Given task: Could you return all of the rows below verbatim, with every line unchanged?
+ + + +
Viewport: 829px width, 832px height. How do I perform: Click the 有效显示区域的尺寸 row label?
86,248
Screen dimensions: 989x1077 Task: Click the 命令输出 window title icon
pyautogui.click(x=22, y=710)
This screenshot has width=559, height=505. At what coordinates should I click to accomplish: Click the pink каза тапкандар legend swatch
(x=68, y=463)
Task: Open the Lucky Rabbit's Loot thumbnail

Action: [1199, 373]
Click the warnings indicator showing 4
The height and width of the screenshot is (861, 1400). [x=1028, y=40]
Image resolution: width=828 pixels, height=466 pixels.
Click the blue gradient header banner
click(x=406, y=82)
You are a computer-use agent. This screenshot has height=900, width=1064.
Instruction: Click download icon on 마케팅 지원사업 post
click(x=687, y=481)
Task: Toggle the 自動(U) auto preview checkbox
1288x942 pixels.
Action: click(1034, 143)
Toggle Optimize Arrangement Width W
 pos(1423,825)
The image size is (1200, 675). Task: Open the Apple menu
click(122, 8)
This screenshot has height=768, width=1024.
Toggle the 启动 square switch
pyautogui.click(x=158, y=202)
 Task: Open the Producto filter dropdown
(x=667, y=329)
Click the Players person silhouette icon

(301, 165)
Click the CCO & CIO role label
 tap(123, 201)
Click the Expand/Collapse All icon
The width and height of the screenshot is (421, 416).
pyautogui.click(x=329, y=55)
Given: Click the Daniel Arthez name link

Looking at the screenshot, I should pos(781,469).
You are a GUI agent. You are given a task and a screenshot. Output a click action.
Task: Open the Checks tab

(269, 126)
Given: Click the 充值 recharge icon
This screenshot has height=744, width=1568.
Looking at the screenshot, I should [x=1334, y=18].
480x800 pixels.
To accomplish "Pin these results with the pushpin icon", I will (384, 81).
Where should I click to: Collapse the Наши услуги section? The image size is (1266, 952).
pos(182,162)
+ + + +
Correct response:
Viewport: 829px width, 832px height. How do I perform: Click the 有效显示区域的尺寸 row label?
86,248
Screen dimensions: 989x1077 Task: Click the 命令输出 window title icon
pyautogui.click(x=22, y=710)
This screenshot has width=559, height=505. At what coordinates should I click to accomplish: Click the pink каза тапкандар legend swatch
(x=68, y=463)
Task: Open the Lucky Rabbit's Loot thumbnail

Action: [1199, 373]
Click the warnings indicator showing 4
The height and width of the screenshot is (861, 1400). [x=1028, y=40]
Image resolution: width=828 pixels, height=466 pixels.
Click the blue gradient header banner
click(x=406, y=82)
You are a computer-use agent. This screenshot has height=900, width=1064.
Instruction: Click download icon on 마케팅 지원사업 post
click(x=687, y=481)
Task: Toggle the 自動(U) auto preview checkbox
1288x942 pixels.
Action: click(1034, 143)
Toggle Optimize Arrangement Width W
 pos(1423,825)
The image size is (1200, 675). Task: Open the Apple menu
click(122, 8)
This screenshot has height=768, width=1024.
Toggle the 启动 square switch
pyautogui.click(x=158, y=202)
 Task: Open the Producto filter dropdown
(x=667, y=329)
Click the Players person silhouette icon

(301, 165)
Click the CCO & CIO role label
 tap(123, 201)
Click the Expand/Collapse All icon
The width and height of the screenshot is (421, 416).
pyautogui.click(x=329, y=55)
Given: Click the Daniel Arthez name link

Looking at the screenshot, I should pos(781,469).
You are a GUI agent. You are given a task and a screenshot. Output a click action.
Task: Open the Checks tab

(269, 126)
Given: Click the 充值 recharge icon
This screenshot has height=744, width=1568.
Looking at the screenshot, I should [x=1334, y=18].
480x800 pixels.
To accomplish "Pin these results with the pushpin icon", I will (384, 81).
Where should I click to: Collapse the Наши услуги section? The image size is (1266, 952).
pos(182,162)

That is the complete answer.